What is the Electoral College? The college is not a place, but rather a group of appointed electors that chooses who will be the president of the United States. The Founding Fathers established the Electoral College as a compromise between two proposals—one being to hold a popular vote to elect the president and the second being to make the members of Congress appoint the president.

Who are the electors and how are they chosen? The Republican and Democratic parties in each state decide who their electors will be. Electors must satisfy certain eligibility requirements that are either enumerated by their state’s government or determined by their state’s parties. Each state gets as many electors as it does seats in both chambers of Congress combined.

So how does this work in the local ballot box? Voters, when they choose a presidential candidate on their ballots, are picking which party-approved electors will represent their state. Those electors are expected to vote for that candidate when the Electoral College convenes at a later date.

Do electors have to vote for their assigned candidate? Some states have laws requiring electors to vote for their party’s candidate while other states do not. In states without laws requiring electors to vote for their party’s candidate, the political parties can sometimes still extract pledges from the electors that they will obey the will of the voters and party. Less than 1 percent of all electors in U.S. history have voted for a candidate their party didn’t support, according to the National Archives.

Can competing presidential candidates win electors in the same state? If a presidential candidate wins the popular vote in a state, he or she gets all of that state’s electors’ votes—unless the state is Maine or Nebraska. In those two states, candidates receive only the electoral votes from the congressional districts that they won. There is no winner-take-all. But the candidate who wins the most districts in either state does get two bonus electoral votes.
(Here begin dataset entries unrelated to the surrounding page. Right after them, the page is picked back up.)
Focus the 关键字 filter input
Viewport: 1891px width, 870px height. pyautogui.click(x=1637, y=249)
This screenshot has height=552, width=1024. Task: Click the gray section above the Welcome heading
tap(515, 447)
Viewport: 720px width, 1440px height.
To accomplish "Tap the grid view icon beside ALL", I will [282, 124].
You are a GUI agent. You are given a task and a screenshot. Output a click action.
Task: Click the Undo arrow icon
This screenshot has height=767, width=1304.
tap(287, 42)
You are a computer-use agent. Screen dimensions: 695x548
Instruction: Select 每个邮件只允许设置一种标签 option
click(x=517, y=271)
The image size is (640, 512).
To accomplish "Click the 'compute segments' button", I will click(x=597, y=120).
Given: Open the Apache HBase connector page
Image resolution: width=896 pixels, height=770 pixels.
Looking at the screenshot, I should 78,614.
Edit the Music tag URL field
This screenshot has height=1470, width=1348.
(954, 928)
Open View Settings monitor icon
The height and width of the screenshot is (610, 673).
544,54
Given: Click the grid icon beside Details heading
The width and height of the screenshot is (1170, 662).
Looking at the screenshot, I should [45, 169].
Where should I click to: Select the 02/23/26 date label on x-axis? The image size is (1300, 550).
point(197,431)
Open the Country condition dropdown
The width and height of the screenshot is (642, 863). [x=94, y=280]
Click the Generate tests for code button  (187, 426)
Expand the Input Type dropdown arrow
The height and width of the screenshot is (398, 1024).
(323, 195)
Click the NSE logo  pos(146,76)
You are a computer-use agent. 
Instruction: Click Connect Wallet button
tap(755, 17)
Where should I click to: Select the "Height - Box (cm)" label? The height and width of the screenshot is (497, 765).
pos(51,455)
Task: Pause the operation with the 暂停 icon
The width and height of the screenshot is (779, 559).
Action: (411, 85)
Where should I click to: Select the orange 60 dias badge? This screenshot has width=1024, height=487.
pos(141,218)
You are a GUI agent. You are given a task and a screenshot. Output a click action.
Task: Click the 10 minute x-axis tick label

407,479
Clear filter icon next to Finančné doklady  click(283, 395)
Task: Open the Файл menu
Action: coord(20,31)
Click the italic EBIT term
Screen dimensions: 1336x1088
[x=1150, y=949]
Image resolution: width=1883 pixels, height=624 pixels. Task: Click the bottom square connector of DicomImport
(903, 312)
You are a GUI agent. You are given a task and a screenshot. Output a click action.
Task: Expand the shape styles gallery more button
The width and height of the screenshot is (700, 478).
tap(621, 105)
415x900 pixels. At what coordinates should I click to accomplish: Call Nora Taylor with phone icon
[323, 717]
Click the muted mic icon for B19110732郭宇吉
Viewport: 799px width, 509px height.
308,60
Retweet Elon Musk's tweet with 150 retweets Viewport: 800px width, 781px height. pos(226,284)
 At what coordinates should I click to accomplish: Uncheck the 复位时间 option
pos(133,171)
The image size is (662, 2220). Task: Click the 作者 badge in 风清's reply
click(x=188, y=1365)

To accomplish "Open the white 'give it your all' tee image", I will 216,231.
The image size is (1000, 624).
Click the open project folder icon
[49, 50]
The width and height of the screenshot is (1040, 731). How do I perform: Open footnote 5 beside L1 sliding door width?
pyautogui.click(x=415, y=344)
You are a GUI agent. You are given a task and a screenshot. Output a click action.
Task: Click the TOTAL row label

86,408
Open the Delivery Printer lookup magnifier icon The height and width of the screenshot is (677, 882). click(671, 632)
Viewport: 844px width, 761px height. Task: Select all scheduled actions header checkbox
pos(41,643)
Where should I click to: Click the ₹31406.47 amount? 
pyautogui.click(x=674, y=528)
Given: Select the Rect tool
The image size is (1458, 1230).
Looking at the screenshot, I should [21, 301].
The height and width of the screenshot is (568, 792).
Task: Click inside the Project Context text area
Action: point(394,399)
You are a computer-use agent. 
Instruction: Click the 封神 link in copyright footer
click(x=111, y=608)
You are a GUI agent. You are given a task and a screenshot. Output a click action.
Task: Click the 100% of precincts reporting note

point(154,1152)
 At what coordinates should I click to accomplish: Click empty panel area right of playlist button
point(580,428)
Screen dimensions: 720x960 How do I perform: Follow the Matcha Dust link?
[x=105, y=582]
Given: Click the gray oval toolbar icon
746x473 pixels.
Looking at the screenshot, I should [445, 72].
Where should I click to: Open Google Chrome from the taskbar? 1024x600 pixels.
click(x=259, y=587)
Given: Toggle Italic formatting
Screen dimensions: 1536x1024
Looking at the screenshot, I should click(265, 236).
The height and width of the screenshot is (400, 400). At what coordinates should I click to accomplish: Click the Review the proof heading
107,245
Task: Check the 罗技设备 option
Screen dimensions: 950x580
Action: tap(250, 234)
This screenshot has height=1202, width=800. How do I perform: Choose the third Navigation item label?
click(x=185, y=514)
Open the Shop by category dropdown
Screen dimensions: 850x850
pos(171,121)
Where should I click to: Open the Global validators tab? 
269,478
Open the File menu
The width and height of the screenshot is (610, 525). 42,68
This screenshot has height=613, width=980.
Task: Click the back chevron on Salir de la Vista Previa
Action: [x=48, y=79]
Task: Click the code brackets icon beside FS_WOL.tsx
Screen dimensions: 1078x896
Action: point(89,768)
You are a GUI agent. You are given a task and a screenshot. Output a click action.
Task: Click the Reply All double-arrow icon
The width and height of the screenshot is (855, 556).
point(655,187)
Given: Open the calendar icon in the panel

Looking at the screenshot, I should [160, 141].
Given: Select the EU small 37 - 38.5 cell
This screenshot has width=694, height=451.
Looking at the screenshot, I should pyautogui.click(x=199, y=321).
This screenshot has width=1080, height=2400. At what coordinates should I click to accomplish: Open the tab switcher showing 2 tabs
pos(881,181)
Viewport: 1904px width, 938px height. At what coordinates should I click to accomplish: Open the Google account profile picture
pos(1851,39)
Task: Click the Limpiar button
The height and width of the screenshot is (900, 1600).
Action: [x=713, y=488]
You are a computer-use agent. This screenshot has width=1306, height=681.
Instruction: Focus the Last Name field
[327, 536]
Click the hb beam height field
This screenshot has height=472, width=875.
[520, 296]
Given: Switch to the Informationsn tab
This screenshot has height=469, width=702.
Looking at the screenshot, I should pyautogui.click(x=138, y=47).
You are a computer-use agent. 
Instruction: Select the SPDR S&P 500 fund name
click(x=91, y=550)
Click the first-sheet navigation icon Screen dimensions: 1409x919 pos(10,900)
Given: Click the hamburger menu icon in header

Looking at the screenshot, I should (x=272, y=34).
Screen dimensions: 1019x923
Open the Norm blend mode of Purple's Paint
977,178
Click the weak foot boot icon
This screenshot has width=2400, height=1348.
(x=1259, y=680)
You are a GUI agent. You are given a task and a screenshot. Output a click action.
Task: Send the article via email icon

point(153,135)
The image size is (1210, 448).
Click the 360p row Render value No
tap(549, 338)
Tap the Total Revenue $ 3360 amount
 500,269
When do the electors cast their own ballots? While many news outlets report projected results on election night, the state electors don’t convene to cast their votes for president until mid-December. Afterward, they send their votes to the president of the Senate—that is, the U.S. vice president. The vice president, in the presence of the Senate, then counts up and certifies the electors’ votes.

Should the United States change this election process? Many Americans think so. The Pew Research Center reported last year that 65 percent of U.S. adults believe the Electoral College should be abolished. Americans have tried more than 700 times in the last 200 years to either abolish or change the Electoral College system, according to the National Archives.

But are there any benefits to the current system?The Electoral College’s structure forces presidential candidates to focus on a broader swath of potential voters. As the Heritage Foundation explains, candidates have to win over voters from a mix of rural and urban areas of the country in order to take the White House. If the Electoral College didn’t exist, politicians would likely focus exclusively on urban areas instead of addressing the interests and needs of less populated communities. Additionally, Heritage explains, the Electoral College naturally isolates any voter fraud problems: Stolen votes in a particular district can only affect the outcome of a single state.